El gobierno busca alcanzar un acuerdo con los republicanos sobre la ley de presupuesto para cubrir el resto del ejercicio de 2011, que termina el próximo 30 de septiembre.
"Hemos reducido los temas, sin embargo, aún no hemos alcanzado un acuerdo", dijeron Reid y Boehner en un comunicado en común tras la reunión. "Seguiremos trabajando durante la noche para tratar de resolver las diferencias que aún tenemos".
El jueves al mediodía, Obama y el vicepresidente Joe Biden ya habían recibido a Boehner y a Reid en un primer encuentro del día. Las reuniones en la Casa Blanca se suceden sin éxito desde el miércoles.
Sin un acuerdo entre ambos partidos y sin la aprobación del Congreso antes del viernes a la medianoche, los servicios no esenciales de la administración deberán cerrar -lo que tendrá graves consecuencias sobre una economía que todavía se está recuperando de su peor crisis desde los años 30- y unos 800.000 funcionarios federales verán sus salarios suspendidos.

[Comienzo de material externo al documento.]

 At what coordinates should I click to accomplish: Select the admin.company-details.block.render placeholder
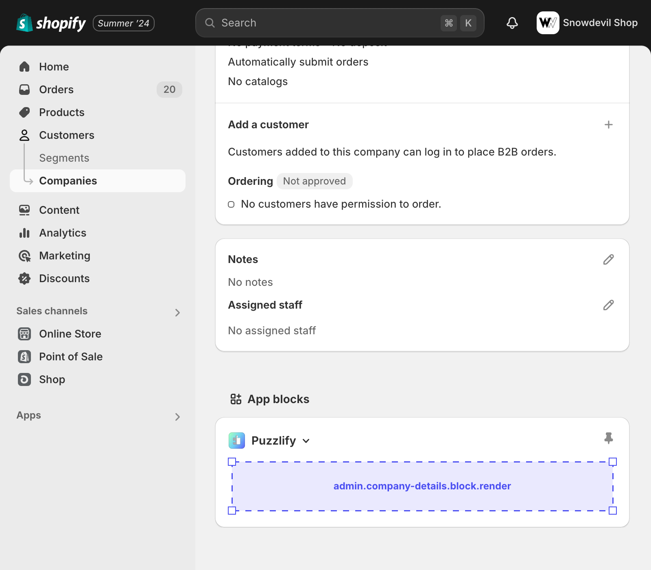[422, 486]
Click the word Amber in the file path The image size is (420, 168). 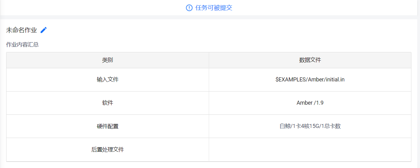pos(316,80)
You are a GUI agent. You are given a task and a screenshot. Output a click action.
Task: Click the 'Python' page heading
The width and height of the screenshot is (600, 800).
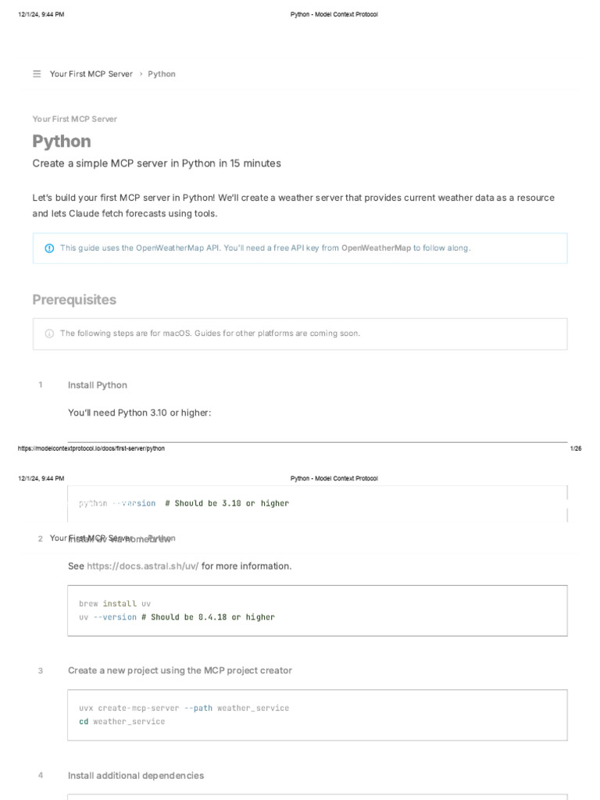coord(62,141)
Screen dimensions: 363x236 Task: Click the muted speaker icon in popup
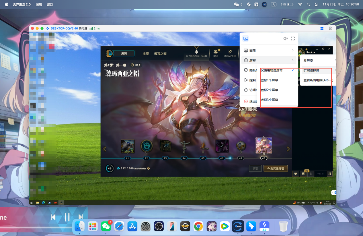pos(285,38)
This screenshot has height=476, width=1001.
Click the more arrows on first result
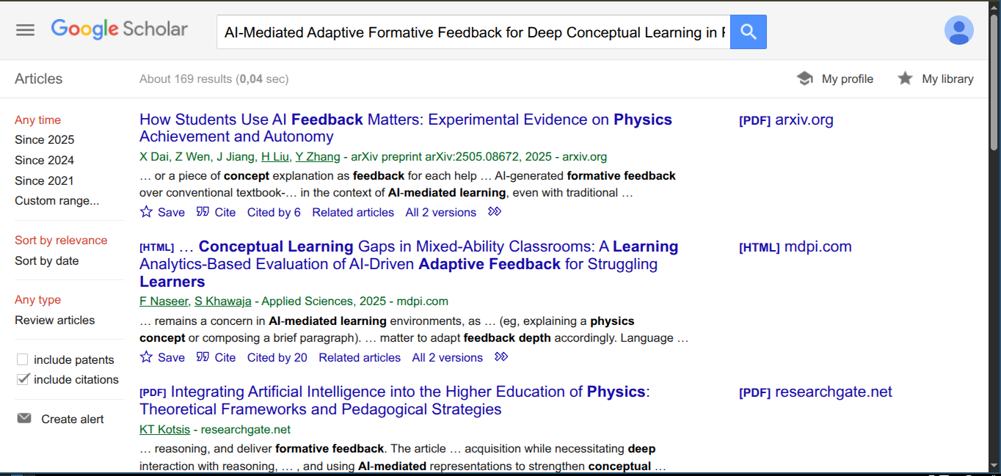(495, 212)
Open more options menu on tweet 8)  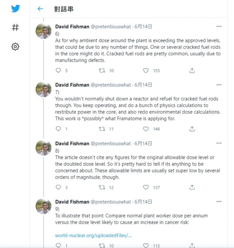tap(219, 143)
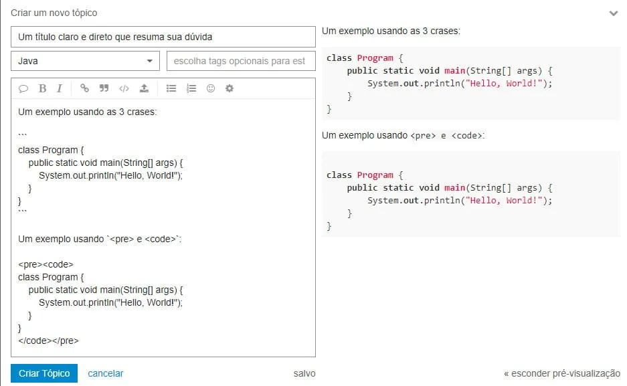The width and height of the screenshot is (627, 386).
Task: Insert a blockquote using the quotation icon
Action: [x=104, y=88]
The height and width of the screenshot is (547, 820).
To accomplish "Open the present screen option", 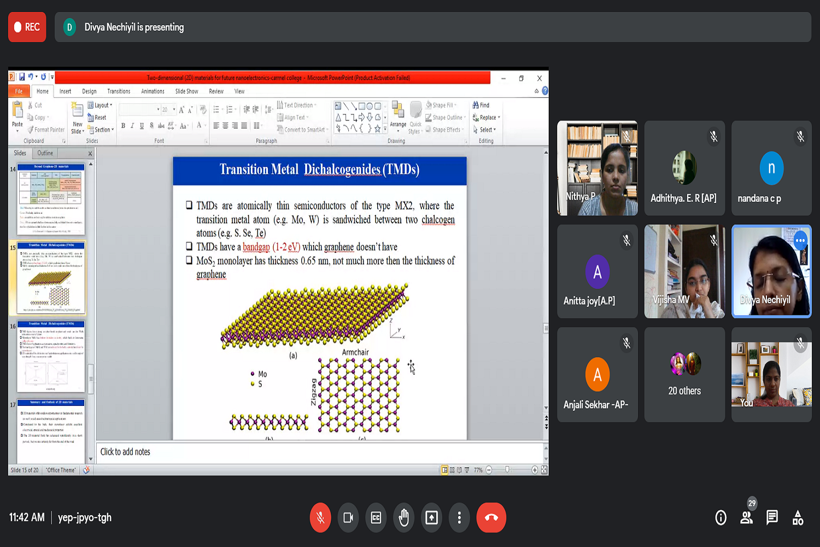I will pyautogui.click(x=431, y=517).
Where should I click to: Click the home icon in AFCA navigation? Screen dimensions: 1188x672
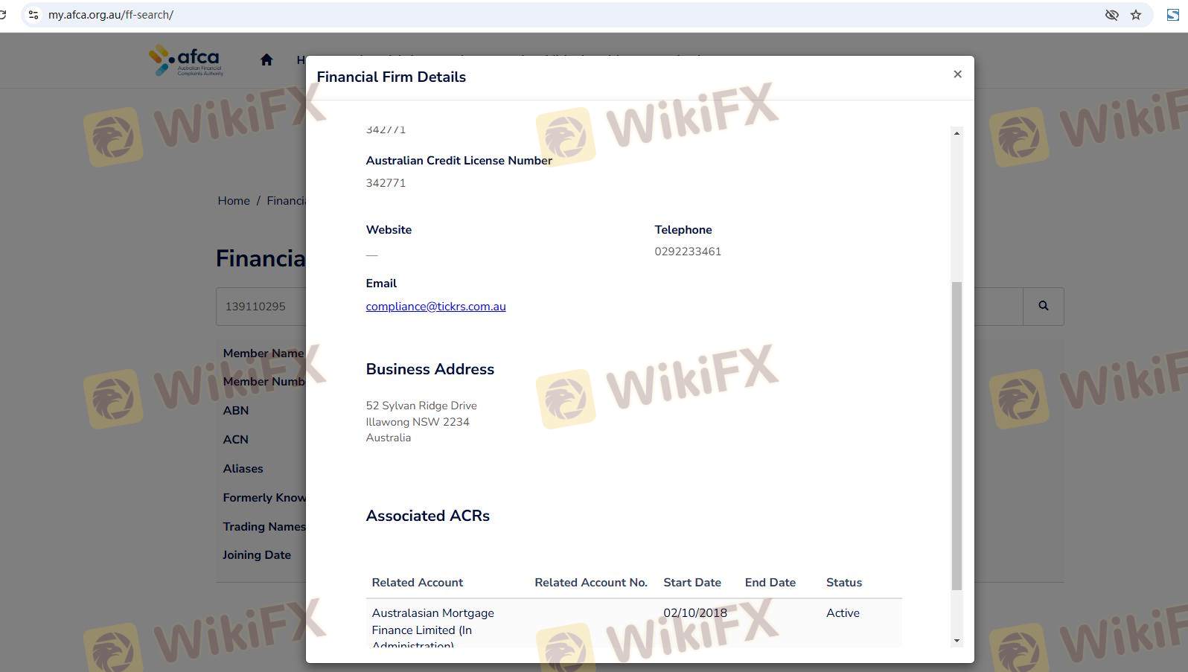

Reid ya manifestó su pesimismo el jueves por la mañana y dijo que el país parecía dirigirse hacia ese escenario.
"No podemos resolver en una noche desacuerdos que duran desde hace cuatro décadas", dijo Reid, quien criticó la insistencia de los republicanos para incluir en la ley de finanzas medidas "ideológicas" contra el aborto o para limitar la normativa ambiental.
Estas medidas son de uso habitual en el Congreso, replicó John Boehner.
Reid dijo también que los republicanos serán responsables "si este gobierno se paraliza". Pero los republicanos se defienden y aseguran que su objetivo no es cerrar los servicios administrativos, sino reducir el gasto.
Paralelamente, la Cámara baja, controlada por los republicanos adoptó el jueves una ley de finanzas provisional de una semana para impedir el bloqueo de la administración, a pesar de una amenaza de veto de Obama, que quiere una ley que cubra el resto del ejercicio 2011.
El texto tiene escasas posibilidades de ser aprobado en el Senado, donde los demócratas conservaron la mayoría tras las elecciones de noviembre de 2010.
Para todo el ejercicio en curso, los republicanos querrían reducir el gasto en unos 61.000 millones de dólares, pero podrían bajar sus pretensiones pese a la presión de los ultraconservadores del "Tea Party", que quieren reducciones más drásticas.
Los demócratas están dispuestos a aceptar una reducción del gasto de 33.000 millones de dólares para el resto del ejercicio.